Zadowolenie panuje wśród radnych, którzy sprzeciwiali się przyjęciu uchwał.
- Jestem zadowolona z tego rozstrzygnięcia. Od początku uważałam, że nie powinniśmy na poziomie rady ingerować w akty prawne wyższego rzędu - uważa radna Agnieszka Bałazy.
- O wątpliwościach związanych z uchwałami mówiło się już podczas sesji - podkreśla Tadeusz Kaczyński, który wstrzymał się od głosowania nad uchyloną uchwałą. - Wstrzymałem się w obu głosowaniach, bo zdawało mi się, że uchwały są niezgodne z obowiązującym prawem - powiedział nam Wojciech Zarzycki.

> _Wiersze danych_:
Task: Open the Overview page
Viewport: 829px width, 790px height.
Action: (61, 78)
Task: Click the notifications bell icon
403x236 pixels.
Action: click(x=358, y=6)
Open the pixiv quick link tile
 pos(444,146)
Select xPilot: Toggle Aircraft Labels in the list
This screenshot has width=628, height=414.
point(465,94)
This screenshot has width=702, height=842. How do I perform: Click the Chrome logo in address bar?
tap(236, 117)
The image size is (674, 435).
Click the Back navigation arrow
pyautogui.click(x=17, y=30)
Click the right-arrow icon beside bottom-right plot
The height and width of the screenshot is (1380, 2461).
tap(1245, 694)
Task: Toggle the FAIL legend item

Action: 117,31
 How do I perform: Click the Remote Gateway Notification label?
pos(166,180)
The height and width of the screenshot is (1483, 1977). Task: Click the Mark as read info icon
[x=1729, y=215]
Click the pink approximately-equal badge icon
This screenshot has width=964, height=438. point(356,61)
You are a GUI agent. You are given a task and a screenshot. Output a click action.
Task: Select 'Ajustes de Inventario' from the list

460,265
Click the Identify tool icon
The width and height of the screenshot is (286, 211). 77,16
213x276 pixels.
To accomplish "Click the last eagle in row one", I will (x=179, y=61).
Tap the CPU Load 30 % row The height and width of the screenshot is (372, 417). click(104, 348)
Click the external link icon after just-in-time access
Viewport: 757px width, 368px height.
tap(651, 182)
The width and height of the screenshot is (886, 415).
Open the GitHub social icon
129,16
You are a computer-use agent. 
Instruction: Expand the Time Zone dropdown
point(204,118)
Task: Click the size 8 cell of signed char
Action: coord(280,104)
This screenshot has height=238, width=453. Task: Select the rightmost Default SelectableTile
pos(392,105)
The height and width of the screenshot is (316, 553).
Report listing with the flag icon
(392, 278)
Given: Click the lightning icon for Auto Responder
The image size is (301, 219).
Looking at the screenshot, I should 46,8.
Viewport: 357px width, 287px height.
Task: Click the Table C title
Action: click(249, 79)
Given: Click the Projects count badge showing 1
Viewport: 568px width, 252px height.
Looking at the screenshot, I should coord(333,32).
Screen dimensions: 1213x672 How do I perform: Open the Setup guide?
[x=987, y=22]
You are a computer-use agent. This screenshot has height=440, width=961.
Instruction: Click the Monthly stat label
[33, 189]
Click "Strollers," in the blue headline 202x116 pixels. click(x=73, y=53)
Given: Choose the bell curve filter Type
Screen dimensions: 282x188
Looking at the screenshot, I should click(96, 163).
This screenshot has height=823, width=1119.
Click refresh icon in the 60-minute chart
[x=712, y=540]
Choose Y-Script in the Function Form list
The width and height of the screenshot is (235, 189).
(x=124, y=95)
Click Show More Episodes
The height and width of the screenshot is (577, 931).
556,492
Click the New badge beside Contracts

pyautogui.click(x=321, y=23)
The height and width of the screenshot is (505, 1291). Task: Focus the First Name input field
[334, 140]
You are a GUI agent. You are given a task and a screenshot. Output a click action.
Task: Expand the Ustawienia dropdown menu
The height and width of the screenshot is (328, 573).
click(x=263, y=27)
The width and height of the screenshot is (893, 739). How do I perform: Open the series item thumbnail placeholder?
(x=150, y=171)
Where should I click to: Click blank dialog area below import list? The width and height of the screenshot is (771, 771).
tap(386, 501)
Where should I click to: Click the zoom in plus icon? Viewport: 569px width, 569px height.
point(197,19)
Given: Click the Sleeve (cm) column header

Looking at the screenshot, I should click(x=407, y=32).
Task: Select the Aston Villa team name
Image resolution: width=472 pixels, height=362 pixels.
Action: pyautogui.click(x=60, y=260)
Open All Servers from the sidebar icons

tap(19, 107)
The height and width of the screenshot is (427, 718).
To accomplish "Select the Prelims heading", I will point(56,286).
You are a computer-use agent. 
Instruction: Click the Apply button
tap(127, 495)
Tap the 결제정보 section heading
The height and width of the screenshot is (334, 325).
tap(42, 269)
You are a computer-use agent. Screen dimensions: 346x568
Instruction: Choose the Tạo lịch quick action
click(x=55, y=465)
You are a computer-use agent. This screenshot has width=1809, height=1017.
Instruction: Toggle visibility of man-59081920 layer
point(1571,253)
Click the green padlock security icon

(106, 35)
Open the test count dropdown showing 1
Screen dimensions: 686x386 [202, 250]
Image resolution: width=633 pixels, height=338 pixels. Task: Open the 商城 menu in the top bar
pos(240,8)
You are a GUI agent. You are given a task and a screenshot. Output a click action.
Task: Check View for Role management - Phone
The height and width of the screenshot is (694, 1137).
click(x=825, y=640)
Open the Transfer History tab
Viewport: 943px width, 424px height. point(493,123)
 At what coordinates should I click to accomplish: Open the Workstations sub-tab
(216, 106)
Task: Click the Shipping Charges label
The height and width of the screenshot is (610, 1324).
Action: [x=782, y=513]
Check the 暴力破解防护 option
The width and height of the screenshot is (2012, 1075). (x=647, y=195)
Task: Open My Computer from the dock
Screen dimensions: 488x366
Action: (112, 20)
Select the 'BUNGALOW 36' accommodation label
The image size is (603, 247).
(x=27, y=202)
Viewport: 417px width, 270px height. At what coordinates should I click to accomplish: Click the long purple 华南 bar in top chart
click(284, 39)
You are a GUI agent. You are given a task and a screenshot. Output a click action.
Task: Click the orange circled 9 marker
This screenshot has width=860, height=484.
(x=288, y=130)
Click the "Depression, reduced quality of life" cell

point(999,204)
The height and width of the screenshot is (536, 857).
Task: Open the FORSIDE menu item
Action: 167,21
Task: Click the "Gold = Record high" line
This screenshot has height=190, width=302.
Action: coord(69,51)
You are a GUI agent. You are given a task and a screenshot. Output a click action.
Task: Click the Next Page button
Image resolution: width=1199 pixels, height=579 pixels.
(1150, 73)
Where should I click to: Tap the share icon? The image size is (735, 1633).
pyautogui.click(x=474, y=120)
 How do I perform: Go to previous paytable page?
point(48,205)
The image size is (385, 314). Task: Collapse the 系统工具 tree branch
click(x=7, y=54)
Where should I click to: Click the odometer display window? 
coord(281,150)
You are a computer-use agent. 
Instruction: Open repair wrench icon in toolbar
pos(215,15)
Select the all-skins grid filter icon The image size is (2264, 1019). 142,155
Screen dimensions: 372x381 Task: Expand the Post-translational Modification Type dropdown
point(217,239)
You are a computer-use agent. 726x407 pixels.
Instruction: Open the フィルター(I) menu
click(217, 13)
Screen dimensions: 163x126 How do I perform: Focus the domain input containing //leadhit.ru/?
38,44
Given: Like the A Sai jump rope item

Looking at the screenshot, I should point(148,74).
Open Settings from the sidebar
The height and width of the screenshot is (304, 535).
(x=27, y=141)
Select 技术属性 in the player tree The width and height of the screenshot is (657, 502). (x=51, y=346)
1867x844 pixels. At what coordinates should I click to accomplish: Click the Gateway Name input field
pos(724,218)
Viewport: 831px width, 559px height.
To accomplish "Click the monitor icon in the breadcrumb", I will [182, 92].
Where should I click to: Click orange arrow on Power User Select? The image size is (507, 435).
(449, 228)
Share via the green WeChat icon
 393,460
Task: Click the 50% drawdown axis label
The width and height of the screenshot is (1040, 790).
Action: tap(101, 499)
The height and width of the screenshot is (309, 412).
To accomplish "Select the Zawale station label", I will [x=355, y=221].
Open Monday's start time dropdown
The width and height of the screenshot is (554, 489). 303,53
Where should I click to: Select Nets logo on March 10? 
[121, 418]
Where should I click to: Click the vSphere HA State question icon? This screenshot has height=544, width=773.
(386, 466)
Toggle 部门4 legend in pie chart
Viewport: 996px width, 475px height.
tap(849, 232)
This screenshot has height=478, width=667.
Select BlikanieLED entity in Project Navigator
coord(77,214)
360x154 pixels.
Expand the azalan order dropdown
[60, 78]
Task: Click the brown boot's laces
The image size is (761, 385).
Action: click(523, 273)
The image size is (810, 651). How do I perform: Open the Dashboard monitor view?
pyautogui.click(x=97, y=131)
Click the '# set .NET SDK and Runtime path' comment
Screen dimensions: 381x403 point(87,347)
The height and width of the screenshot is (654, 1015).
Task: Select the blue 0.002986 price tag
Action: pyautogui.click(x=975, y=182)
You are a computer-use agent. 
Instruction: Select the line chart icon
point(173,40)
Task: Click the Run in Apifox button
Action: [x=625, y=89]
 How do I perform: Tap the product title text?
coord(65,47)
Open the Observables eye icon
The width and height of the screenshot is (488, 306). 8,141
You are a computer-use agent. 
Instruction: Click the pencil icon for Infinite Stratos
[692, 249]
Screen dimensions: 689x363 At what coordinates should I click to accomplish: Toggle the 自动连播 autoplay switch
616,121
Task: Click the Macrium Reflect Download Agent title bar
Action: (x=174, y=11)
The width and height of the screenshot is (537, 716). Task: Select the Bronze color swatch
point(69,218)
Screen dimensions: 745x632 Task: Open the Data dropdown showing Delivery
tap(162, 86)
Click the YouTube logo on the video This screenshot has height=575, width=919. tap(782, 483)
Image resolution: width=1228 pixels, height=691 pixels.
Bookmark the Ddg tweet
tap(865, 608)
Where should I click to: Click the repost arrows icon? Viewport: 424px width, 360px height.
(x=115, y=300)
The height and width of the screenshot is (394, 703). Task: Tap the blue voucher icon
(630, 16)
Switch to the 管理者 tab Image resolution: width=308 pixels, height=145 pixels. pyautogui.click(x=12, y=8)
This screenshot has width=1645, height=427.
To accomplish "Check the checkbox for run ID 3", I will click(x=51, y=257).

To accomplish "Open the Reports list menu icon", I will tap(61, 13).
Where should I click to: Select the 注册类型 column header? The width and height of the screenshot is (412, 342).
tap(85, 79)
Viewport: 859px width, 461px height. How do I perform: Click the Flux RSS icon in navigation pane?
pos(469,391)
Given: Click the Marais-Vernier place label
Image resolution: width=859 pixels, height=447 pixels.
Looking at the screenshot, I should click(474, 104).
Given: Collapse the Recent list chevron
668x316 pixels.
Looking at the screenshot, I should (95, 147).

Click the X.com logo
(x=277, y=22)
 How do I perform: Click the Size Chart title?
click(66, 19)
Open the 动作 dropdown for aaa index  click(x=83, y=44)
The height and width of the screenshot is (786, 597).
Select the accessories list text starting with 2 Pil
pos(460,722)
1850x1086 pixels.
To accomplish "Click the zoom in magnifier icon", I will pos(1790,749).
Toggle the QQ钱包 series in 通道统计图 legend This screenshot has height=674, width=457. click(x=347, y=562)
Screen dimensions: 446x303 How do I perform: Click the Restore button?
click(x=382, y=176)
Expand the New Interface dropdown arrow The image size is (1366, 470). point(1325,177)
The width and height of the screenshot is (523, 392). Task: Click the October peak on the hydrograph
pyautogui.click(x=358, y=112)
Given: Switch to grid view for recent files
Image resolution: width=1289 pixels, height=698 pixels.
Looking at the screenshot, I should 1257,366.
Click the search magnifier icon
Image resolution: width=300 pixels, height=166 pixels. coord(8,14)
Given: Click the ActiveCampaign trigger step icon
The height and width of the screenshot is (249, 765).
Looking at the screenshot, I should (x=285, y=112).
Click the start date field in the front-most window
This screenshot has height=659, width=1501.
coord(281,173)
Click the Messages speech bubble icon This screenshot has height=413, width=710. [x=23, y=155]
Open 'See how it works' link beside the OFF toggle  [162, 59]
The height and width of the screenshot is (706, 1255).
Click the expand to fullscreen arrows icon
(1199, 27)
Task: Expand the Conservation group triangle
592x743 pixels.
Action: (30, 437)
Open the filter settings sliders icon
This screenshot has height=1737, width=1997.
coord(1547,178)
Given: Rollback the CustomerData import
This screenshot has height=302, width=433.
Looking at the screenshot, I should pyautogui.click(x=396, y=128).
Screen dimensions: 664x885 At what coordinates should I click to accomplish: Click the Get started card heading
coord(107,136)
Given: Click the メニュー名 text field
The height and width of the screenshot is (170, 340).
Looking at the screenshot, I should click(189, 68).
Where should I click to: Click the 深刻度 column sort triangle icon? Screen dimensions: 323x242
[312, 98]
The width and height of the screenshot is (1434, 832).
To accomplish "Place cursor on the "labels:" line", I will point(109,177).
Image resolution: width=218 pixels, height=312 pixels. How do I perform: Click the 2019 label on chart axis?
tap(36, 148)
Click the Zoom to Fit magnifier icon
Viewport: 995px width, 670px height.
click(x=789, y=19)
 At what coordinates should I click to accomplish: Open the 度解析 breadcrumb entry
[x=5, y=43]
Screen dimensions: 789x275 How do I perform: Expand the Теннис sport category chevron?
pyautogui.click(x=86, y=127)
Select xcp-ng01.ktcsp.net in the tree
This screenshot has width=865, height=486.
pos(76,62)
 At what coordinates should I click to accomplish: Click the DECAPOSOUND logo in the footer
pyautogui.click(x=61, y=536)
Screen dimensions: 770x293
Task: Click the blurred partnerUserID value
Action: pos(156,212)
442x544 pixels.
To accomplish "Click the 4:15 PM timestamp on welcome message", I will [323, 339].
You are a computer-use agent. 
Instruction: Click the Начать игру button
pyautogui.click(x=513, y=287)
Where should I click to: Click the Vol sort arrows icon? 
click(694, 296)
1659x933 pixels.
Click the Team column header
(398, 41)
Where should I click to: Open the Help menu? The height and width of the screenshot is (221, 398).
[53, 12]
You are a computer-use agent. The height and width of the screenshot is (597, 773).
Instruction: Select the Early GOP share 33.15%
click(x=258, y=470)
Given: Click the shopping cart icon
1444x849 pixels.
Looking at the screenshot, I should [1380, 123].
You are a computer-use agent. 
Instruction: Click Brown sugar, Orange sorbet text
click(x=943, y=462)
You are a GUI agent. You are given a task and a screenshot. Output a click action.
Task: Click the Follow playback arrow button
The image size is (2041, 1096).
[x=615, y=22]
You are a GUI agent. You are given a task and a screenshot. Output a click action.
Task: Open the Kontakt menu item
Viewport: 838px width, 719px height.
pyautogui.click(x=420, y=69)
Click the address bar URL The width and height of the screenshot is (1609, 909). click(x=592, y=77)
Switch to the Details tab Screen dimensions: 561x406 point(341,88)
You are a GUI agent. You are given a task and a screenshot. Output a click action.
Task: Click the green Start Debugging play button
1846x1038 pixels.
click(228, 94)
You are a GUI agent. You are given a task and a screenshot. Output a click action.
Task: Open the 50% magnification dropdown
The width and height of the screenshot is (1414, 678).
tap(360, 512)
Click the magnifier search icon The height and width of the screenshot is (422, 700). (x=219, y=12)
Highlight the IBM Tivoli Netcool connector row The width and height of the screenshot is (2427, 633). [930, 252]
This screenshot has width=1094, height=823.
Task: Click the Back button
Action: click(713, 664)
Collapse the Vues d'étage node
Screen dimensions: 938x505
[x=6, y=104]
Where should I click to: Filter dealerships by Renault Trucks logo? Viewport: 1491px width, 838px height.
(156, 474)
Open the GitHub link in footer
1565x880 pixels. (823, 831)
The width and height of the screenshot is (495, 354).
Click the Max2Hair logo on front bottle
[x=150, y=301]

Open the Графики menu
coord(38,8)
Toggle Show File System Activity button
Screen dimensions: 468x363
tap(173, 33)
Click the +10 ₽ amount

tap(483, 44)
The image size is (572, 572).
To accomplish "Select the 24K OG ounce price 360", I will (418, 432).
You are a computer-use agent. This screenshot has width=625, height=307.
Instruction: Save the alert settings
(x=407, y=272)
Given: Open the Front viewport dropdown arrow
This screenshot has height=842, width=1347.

> _Opis zadania_: Zwróć dosłownie fragment podanego tekstu, który zaczyna się od słów „Zadowolenie panuje wśród” i ciągnie się aż do słów „radna Agnieszka Bałazy.”.

> _Odpowiedź na zadanie_:
Zadowolenie panuje wśród radnych, którzy sprzeciwiali się przyjęciu uchwał.
- Jestem zadowolona z tego rozstrzygnięcia. Od początku uważałam, że nie powinniśmy na poziomie rady ingerować w akty prawne wyższego rzędu - uważa radna Agnieszka Bałazy.